Vitalité CEO says top health official gave 'green light' to travel-nurse contracts
CBC
The CEO of the Vitalité health authority says costly travel nurse contracts were the result of pressure from the Higgs government to fix the health-care system quickly — and a refusal by that same government to approve other, less expensive options.
Dr. France Desrosiers told a committee of MLAs Thursday morning the health network was given a "mandate" in the summer of July 2022 to rapidly improve health care following the death of a patient in a Fredericton hospital emergency department.
"We were mandated to fix the situation quickly," she said. "The pressure was high. It was one minute to midnight."
Vitalité was in the midst of a staffing crisis at the time that left the authority on the verge of closing hospital emergency departments in two regional hospitals, the CEO said.
Dozens of other departments were unable to function, she added. Dialysis patients who normally required four hours of treatment were getting three hours.
Desrosiers said she met at the time with the new deputy minister in the health department, Eric Beaulieu, who promised to provide funding if travel-nurse costs put Vitalité into a deficit.
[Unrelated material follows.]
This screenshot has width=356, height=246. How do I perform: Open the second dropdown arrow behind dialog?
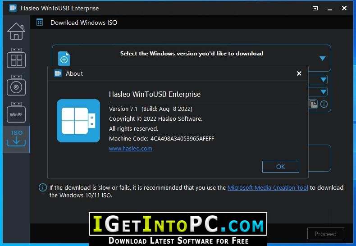324,80
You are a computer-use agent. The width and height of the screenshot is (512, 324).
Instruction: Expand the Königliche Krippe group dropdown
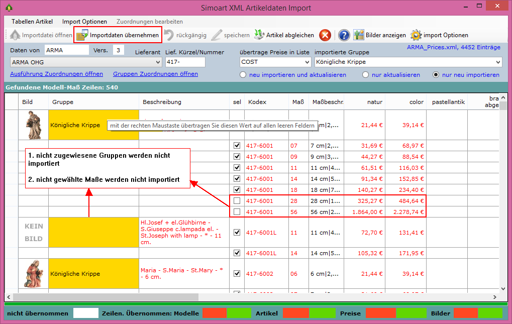[497, 62]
She said she would not have signed the contracts otherwise.
"He used those words, 'I'm giving you the green light to go ahead,'" Desrosiers told MLAs on the legislature's public accounts committee.
"'It's understood that this will cost tens of millions of dollars?'' she recalled saying in the meeting.
"'Yes, it's understood,'" she quoted Beaulieu responding.
Earlier this week Beaulieu, in his own appearance at the committee, backed up Health Minister Bruce Fitch's claim that the cost implications of the contracts only became clear to the department in early 2023.
In a written statement, Fitch said Desrosier's comments "appear to be designed to deflect from the organization taking responsibility for their actions."
He pointed out that Vitalité paid "significantly more" for travel nurses than Horizon Health — something Desrosiers has explained stems from its greater need for bilingual personnel.
Fitch also claimed that some MLAs "chose to use today to attack hard-working public servants," though he didn't elaborate.